Proceedings of the International Association of Hydrological Sciences (Apr 2024)
Artificial neural networks applied for flood forecasting in ungauged basin – the Paranaíba river study case
Abstract
Flow simulation using artificial neural networks (ANNs) in the modelling has been widely applied and has gained prominence in regions lacking data. The hydrological variables are subject to the influence of morphological characteristics and urbanization in the watershed. Statistical models, such as ANNs, need to be able to identify the relationship between the hydrological inputs and outputs of the model, without explicitly considering the other relationships involved in physical processes. This work aimed to apply a Multilayer Perceptron (MLP) neural network for predicting flows in an urban basin subject to recurrent floods, using precipitation and flow data from previous periods as inputs.
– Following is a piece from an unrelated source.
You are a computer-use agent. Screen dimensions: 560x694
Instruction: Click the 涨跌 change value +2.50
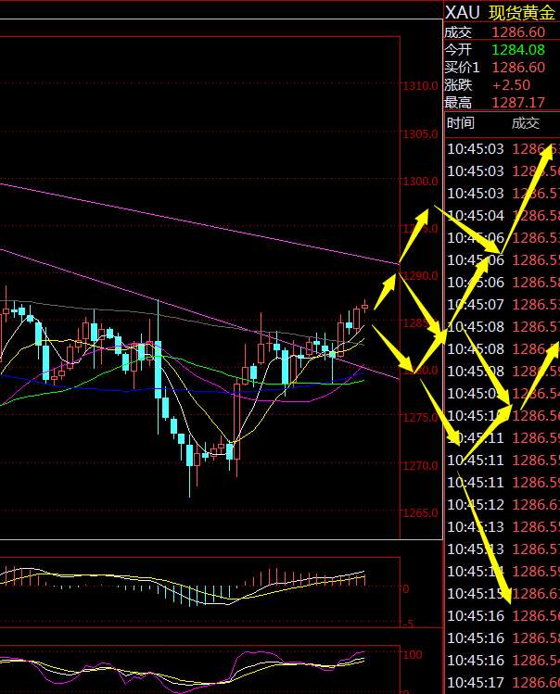pyautogui.click(x=511, y=84)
After model calibration and validation for the current state of the basin (2018–2019), its responses were analysed using input data before the basin urbanization (1985–1986) to identify the error behaviour at the output as a proxy for the basin changes effect. Its efficiency was evaluated using hydrographs, showing satisfactory results in both periods. In the urbanization period, there is more dispersion for maximum flows. For the day 4 steps back in the current forecast, NSE = 0.59 was observed, whereas in the other period, NSE = 0.70. The evaluation of the models for the current period of basin urbanization showed that the model could capture the basin's physical dynamics within the established static relationship. Also, the result found in the statistical relationships for the inputs showed once again the impact of urbanization on the basin.